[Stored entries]
########

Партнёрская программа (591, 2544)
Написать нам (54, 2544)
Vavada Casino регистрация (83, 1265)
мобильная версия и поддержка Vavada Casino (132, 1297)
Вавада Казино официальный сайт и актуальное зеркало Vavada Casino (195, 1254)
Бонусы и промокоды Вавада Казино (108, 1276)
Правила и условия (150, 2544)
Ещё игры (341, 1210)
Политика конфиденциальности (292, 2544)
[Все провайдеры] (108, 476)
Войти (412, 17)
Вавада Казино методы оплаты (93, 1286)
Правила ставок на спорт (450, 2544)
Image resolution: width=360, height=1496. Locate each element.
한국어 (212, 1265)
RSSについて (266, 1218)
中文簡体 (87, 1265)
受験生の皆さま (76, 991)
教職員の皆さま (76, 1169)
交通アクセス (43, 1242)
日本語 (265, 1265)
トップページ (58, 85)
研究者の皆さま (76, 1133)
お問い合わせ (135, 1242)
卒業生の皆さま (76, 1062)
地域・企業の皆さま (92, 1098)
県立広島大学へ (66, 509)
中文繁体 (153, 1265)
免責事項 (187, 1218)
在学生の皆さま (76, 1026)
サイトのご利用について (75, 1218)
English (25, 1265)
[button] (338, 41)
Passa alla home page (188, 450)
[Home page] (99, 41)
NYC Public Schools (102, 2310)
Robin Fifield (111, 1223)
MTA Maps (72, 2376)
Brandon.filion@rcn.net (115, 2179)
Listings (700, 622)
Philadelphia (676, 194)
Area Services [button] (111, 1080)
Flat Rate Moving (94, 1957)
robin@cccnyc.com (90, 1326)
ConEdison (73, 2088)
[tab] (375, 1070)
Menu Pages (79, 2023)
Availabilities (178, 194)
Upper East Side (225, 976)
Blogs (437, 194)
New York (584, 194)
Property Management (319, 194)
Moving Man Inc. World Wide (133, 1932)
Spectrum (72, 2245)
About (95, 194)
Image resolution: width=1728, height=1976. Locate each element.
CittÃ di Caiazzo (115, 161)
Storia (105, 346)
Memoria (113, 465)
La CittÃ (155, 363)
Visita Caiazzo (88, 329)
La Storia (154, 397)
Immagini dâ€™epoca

########

# EXERCISE OBJECTIVE
Starting at the line with "[Все провайдеры] (108, 476)", restate each line through the end of the records, both ends included, and stop there.

# ANSWER AREA
[Все провайдеры] (108, 476)
Войти (412, 17)
Вавада Казино методы оплаты (93, 1286)
Правила ставок на спорт (450, 2544)
Image resolution: width=360, height=1496. Locate each element.
한국어 (212, 1265)
RSSについて (266, 1218)
中文簡体 (87, 1265)
受験生の皆さま (76, 991)
教職員の皆さま (76, 1169)
交通アクセス (43, 1242)
日本語 (265, 1265)
トップページ (58, 85)
研究者の皆さま (76, 1133)
お問い合わせ (135, 1242)
卒業生の皆さま (76, 1062)
地域・企業の皆さま (92, 1098)
県立広島大学へ (66, 509)
中文繁体 (153, 1265)
免責事項 (187, 1218)
在学生の皆さま (76, 1026)
サイトのご利用について (75, 1218)
English (25, 1265)
[button] (338, 41)
Passa alla home page (188, 450)
[Home page] (99, 41)
NYC Public Schools (102, 2310)
Robin Fifield (111, 1223)
MTA Maps (72, 2376)
Brandon.filion@rcn.net (115, 2179)
Listings (700, 622)
Philadelphia (676, 194)
Area Services [button] (111, 1080)
Flat Rate Moving (94, 1957)
robin@cccnyc.com (90, 1326)
ConEdison (73, 2088)
[tab] (375, 1070)
Menu Pages (79, 2023)
Availabilities (178, 194)
Upper East Side (225, 976)
Blogs (437, 194)
New York (584, 194)
Property Management (319, 194)
Moving Man Inc. World Wide (133, 1932)
Spectrum (72, 2245)
About (95, 194)
Image resolution: width=1728, height=1976. Locate each element.
CittÃ di Caiazzo (115, 161)
Storia (105, 346)
Memoria (113, 465)
La CittÃ (155, 363)
Visita Caiazzo (88, 329)
La Storia (154, 397)
Immagini dâ€™epoca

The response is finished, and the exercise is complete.